"""

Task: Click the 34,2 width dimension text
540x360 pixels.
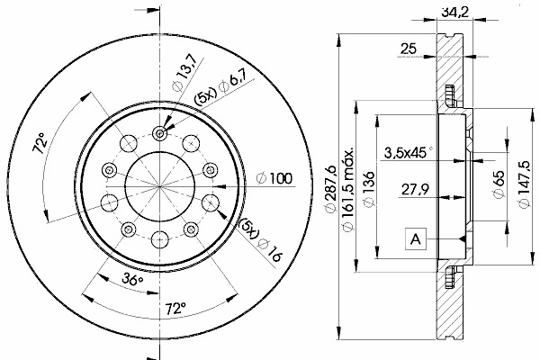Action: click(454, 13)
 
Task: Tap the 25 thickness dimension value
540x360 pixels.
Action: click(409, 49)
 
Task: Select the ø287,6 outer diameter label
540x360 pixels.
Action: click(330, 189)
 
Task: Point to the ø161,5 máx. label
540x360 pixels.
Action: click(347, 190)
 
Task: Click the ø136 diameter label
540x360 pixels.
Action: click(369, 189)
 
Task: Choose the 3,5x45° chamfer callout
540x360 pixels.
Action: click(409, 153)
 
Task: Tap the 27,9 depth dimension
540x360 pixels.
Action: click(415, 189)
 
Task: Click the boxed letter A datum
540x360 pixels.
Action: click(416, 238)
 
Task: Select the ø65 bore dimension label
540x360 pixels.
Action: click(499, 184)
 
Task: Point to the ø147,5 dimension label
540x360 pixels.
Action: click(524, 184)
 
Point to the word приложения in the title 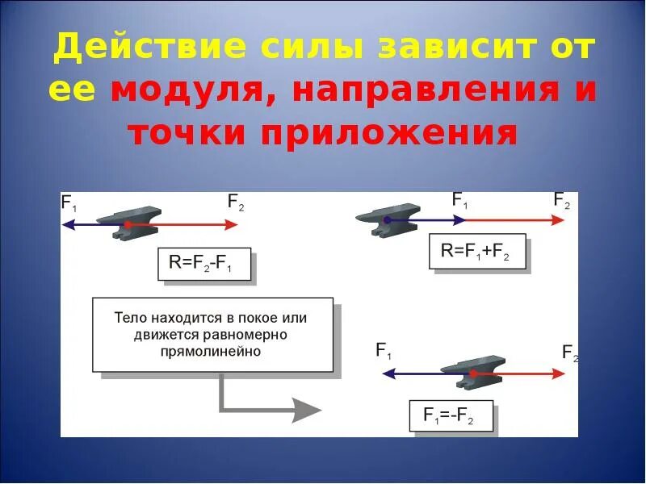pyautogui.click(x=388, y=131)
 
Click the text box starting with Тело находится pyautogui.click(x=212, y=335)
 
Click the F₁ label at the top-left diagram pyautogui.click(x=70, y=202)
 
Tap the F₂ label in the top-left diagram pyautogui.click(x=236, y=202)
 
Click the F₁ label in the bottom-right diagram pyautogui.click(x=384, y=350)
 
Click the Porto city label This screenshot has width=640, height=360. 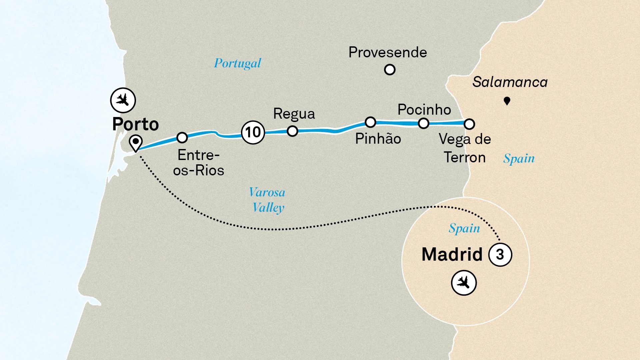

"""

REQUIREMENT — Turn the listing lines from the one holding "Click the text" through the end of the listing, both ends included, into a Markdown table with the columns Row and Line. Number each line, skip the blank ones, and leave the pictures out.

TASK OUTPUT —
| Row | Line |
|---|---|
| 1 | Click the text box starting with Тело находится pyautogui.click(x=212, y=335) |
| 2 | Click the F₁ label at the top-left diagram pyautogui.click(x=70, y=202) |
| 3 | Tap the F₂ label in the top-left diagram pyautogui.click(x=236, y=202) |
| 4 | Click the F₁ label in the bottom-right diagram pyautogui.click(x=384, y=350) |
| 5 | Click the Porto city label This screenshot has width=640, height=360.  |